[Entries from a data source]

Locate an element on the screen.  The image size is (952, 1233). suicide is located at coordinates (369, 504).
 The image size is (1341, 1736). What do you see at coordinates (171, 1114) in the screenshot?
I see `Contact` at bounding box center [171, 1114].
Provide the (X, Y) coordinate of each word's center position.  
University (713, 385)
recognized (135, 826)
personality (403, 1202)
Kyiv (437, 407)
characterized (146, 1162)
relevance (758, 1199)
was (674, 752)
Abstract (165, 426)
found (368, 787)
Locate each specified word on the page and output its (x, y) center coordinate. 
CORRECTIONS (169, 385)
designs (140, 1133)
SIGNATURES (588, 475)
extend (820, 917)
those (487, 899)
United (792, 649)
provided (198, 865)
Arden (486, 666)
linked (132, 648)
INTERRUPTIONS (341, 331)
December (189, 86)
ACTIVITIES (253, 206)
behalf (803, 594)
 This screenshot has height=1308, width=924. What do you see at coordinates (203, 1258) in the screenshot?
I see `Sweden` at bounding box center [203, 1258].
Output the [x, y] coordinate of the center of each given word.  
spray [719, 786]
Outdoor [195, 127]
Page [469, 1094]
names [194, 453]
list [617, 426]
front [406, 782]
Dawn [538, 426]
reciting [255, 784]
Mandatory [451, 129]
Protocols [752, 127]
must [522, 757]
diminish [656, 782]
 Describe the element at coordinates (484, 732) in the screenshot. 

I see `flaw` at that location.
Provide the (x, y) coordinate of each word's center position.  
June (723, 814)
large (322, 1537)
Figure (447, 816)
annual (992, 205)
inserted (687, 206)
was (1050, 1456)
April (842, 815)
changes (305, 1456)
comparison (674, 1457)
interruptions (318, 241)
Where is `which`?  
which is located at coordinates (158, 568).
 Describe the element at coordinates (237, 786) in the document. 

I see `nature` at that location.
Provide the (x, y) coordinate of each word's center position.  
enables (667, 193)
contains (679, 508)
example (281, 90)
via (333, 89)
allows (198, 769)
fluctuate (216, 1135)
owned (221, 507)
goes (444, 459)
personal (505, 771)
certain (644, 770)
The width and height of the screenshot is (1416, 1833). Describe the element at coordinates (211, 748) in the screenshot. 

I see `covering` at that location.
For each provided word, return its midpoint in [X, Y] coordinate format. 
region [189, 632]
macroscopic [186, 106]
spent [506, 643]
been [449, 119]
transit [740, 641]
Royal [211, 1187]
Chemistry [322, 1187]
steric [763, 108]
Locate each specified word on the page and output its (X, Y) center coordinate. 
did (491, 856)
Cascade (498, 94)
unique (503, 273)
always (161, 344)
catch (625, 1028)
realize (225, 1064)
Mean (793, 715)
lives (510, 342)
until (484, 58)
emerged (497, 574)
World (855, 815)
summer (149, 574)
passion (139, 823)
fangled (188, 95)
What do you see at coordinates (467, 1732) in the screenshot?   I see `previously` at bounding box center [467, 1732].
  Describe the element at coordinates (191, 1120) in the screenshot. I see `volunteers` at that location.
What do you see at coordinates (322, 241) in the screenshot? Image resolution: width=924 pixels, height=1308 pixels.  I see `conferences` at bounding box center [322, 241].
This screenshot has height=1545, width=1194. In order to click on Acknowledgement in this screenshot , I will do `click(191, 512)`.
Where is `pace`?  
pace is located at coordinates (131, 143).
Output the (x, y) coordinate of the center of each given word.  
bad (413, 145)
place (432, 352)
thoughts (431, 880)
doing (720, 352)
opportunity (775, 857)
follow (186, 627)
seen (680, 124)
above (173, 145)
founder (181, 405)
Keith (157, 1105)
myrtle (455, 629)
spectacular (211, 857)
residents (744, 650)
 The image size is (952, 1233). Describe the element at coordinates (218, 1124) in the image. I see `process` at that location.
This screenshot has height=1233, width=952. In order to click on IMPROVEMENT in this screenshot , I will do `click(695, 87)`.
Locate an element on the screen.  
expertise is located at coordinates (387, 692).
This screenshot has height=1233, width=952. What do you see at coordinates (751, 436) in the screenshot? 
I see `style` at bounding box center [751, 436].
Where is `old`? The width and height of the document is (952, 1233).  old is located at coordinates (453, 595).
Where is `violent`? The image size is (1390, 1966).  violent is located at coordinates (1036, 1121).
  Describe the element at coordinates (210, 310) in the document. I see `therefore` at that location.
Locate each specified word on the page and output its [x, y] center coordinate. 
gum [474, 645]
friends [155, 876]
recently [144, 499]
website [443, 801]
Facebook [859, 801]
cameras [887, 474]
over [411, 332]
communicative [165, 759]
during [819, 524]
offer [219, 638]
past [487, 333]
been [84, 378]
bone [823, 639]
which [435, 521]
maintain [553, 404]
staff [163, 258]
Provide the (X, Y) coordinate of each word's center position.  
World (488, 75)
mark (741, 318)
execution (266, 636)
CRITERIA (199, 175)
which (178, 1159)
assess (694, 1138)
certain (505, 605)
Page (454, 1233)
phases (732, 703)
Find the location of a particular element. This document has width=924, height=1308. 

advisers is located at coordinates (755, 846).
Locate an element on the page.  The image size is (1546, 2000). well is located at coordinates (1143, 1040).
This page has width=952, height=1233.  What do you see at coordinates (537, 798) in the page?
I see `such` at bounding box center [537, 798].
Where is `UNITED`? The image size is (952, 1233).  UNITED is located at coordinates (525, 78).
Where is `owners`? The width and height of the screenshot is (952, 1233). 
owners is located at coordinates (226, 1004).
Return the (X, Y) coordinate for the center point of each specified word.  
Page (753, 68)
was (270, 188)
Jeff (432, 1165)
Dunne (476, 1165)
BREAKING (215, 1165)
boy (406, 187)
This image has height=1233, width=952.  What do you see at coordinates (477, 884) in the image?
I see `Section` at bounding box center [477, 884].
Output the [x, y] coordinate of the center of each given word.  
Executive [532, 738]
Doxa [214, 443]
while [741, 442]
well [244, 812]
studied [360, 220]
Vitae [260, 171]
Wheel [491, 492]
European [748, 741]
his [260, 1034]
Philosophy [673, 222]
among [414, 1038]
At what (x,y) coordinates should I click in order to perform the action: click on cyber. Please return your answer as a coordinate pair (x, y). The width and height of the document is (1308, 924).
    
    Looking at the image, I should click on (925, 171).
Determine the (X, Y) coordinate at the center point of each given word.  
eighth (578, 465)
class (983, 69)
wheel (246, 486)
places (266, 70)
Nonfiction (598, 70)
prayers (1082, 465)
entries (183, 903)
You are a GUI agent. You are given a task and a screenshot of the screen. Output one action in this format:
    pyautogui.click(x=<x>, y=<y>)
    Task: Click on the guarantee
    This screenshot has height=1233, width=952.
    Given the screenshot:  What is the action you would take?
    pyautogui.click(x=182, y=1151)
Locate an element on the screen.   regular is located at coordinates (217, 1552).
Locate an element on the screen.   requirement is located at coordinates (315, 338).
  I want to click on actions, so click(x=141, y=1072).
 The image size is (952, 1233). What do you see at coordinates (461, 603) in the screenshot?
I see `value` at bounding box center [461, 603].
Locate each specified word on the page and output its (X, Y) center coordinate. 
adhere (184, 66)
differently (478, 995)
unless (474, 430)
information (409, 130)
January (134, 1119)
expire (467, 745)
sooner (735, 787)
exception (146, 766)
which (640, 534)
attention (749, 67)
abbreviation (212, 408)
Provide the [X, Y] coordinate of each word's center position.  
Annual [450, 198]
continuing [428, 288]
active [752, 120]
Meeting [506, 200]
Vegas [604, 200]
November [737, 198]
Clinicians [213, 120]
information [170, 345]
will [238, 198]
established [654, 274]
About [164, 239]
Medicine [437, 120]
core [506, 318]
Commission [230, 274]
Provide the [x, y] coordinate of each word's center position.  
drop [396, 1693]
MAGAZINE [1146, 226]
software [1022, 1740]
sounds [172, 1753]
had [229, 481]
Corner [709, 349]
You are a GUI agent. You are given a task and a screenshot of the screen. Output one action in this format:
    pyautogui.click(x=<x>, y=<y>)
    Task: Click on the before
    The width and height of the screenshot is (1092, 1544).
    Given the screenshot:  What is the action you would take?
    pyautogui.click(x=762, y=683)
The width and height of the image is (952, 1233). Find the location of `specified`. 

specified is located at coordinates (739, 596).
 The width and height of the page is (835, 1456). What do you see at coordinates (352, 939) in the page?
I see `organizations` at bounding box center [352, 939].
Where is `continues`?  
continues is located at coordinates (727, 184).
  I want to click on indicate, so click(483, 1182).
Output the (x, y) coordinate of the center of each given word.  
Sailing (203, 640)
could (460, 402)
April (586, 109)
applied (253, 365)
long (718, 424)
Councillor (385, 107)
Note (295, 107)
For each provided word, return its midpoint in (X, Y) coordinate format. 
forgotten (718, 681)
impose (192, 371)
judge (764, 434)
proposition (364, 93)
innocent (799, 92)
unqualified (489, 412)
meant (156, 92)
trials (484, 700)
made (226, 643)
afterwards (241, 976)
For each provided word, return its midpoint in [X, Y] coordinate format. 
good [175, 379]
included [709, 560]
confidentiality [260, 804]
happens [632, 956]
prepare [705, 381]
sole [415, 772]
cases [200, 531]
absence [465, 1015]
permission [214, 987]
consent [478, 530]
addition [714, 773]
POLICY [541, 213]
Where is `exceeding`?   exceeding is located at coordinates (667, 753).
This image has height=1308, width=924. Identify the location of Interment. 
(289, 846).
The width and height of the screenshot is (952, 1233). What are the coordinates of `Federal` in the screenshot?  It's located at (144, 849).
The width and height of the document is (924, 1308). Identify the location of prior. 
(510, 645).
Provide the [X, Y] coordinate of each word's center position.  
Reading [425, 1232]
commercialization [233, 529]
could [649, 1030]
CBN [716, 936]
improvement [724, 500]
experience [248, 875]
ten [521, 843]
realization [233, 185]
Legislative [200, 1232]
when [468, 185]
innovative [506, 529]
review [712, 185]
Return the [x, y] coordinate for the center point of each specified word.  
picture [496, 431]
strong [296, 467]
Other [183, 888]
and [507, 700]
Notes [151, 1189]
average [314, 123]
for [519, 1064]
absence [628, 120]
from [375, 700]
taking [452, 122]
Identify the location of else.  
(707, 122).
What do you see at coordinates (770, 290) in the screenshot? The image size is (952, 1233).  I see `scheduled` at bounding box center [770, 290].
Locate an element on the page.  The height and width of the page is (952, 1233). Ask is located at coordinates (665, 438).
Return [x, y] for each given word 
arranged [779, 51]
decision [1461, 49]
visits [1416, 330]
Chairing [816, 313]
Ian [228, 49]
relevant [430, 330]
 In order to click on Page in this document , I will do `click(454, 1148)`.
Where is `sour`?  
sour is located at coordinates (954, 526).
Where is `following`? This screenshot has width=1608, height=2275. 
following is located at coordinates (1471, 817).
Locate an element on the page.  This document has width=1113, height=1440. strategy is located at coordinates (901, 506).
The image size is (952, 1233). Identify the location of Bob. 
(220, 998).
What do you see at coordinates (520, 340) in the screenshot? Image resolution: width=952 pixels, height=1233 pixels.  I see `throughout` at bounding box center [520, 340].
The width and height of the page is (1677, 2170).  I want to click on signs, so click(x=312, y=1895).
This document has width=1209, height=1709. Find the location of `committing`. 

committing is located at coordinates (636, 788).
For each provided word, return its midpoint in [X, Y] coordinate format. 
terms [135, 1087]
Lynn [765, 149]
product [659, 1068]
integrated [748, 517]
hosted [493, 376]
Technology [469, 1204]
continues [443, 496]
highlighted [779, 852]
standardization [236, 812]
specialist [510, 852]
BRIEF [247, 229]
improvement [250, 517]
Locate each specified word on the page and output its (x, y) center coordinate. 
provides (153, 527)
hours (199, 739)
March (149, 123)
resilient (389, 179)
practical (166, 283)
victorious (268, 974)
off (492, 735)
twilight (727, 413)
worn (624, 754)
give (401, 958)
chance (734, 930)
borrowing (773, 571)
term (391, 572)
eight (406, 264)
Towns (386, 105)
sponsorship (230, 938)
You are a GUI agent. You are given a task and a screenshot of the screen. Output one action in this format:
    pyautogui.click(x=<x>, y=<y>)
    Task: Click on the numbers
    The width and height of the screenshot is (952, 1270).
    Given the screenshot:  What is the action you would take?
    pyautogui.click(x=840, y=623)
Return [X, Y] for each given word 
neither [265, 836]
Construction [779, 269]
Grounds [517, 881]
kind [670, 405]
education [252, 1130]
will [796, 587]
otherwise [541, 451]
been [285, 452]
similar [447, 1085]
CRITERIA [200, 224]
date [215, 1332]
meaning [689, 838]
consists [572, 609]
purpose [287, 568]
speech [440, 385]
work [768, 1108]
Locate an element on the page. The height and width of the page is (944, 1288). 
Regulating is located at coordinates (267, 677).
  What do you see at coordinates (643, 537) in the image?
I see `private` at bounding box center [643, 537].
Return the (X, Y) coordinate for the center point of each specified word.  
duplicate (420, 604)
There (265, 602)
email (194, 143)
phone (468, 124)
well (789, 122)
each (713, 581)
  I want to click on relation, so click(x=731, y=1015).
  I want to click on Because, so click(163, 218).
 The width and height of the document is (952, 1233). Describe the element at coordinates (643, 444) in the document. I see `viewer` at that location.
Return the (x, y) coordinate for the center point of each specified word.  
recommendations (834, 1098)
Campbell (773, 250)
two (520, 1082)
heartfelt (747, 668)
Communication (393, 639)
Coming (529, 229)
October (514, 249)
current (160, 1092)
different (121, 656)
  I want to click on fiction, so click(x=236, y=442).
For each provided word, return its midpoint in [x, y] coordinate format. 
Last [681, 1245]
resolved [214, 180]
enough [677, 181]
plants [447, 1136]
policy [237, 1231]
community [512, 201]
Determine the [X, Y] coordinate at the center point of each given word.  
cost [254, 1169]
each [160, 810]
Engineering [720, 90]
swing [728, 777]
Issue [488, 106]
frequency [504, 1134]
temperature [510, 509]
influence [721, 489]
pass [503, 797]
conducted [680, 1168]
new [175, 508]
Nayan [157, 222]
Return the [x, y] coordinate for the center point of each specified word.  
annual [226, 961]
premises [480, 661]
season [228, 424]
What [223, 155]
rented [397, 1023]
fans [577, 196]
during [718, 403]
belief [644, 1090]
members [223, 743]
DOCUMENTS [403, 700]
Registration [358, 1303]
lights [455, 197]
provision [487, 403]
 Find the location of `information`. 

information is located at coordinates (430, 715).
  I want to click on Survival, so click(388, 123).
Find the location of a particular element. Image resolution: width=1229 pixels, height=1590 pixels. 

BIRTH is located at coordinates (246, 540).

What you are asked to do: Reproduce the entries from the line with "consent [478, 530]" up to and including the line with "(510, 645).", substituting "Find the position of" for every occurrence of "Identify the location of" and leaving everything else unchanged.

Exercise answer:
consent [478, 530]
addition [714, 773]
POLICY [541, 213]
Where is `exceeding`?   exceeding is located at coordinates (667, 753).
This image has height=1308, width=924. Find the position of Interment. 
(289, 846).
The width and height of the screenshot is (952, 1233). What are the coordinates of `Federal` in the screenshot?  It's located at (144, 849).
The width and height of the document is (924, 1308). Find the position of prior. 
(510, 645).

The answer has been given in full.